- [Task] Starting with the line that contains "Zenés üzenetek (35, 2384)" and stopping after the line that contains "Dawn & Dusk (239, 1289)", return each line below exactly as written, with no others.

(Stored items)
....

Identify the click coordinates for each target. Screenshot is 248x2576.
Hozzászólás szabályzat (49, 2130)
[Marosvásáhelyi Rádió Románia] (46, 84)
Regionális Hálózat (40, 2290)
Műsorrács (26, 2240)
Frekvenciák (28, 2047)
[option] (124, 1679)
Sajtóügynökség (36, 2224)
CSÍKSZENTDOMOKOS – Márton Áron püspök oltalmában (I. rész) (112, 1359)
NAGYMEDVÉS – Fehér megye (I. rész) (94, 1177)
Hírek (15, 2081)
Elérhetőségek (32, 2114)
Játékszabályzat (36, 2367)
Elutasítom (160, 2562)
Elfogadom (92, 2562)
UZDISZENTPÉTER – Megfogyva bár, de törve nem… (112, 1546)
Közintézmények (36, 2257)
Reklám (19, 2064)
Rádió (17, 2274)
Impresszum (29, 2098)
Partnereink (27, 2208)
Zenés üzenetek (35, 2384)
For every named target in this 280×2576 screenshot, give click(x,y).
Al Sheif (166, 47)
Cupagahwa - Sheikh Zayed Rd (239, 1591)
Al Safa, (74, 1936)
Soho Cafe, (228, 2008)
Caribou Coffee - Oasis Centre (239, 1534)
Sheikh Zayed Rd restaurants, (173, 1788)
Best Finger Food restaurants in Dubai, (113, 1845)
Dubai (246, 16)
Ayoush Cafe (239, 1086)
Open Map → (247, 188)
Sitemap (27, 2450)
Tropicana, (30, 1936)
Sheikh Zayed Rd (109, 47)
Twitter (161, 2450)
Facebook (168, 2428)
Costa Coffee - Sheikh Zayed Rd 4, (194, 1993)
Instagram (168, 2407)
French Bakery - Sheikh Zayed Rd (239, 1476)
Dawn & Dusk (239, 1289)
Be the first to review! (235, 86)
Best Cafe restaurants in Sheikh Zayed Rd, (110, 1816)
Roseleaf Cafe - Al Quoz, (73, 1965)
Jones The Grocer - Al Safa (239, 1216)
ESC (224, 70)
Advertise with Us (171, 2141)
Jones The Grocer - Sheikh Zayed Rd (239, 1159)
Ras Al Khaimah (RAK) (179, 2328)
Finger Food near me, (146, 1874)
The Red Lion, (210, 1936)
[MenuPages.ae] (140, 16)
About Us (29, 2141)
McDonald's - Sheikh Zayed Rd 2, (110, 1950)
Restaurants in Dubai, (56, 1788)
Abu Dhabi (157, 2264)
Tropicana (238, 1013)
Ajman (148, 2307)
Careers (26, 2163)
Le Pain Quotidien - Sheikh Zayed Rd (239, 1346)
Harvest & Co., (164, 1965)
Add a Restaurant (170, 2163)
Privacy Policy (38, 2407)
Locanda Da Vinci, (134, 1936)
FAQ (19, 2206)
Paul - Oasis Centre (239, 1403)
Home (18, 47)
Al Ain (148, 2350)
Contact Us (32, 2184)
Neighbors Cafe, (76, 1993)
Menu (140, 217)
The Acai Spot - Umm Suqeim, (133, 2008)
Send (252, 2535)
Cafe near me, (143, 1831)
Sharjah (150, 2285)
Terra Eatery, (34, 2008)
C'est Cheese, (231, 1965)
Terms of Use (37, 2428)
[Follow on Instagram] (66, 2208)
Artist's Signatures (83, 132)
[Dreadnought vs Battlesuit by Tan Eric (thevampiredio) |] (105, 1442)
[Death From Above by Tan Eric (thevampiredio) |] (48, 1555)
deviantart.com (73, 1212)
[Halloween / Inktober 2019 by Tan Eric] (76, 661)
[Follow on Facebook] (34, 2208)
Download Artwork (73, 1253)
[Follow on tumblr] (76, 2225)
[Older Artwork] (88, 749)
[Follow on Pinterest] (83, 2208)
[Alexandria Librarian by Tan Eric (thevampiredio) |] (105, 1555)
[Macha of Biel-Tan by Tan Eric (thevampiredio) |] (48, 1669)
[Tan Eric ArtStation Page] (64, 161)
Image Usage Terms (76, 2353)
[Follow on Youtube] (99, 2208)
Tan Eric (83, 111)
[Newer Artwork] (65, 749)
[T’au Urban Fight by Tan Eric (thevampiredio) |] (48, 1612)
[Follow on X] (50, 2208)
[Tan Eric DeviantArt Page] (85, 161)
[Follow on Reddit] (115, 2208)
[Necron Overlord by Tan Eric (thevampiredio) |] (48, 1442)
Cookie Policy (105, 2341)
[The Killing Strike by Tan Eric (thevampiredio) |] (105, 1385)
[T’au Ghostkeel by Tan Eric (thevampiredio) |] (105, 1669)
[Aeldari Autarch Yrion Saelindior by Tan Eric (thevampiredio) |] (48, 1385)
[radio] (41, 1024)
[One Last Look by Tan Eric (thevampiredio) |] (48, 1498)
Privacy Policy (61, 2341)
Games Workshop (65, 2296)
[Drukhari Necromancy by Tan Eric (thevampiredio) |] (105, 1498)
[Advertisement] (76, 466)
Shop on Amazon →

....

- [Problem solution]
Zenés üzenetek (35, 2384)
For every named target in this 280×2576 screenshot, give click(x,y).
Al Sheif (166, 47)
Cupagahwa - Sheikh Zayed Rd (239, 1591)
Al Safa, (74, 1936)
Soho Cafe, (228, 2008)
Caribou Coffee - Oasis Centre (239, 1534)
Sheikh Zayed Rd restaurants, (173, 1788)
Best Finger Food restaurants in Dubai, (113, 1845)
Dubai (246, 16)
Ayoush Cafe (239, 1086)
Open Map → (247, 188)
Sitemap (27, 2450)
Tropicana, (30, 1936)
Sheikh Zayed Rd (109, 47)
Twitter (161, 2450)
Facebook (168, 2428)
Costa Coffee - Sheikh Zayed Rd 4, (194, 1993)
Instagram (168, 2407)
French Bakery - Sheikh Zayed Rd (239, 1476)
Dawn & Dusk (239, 1289)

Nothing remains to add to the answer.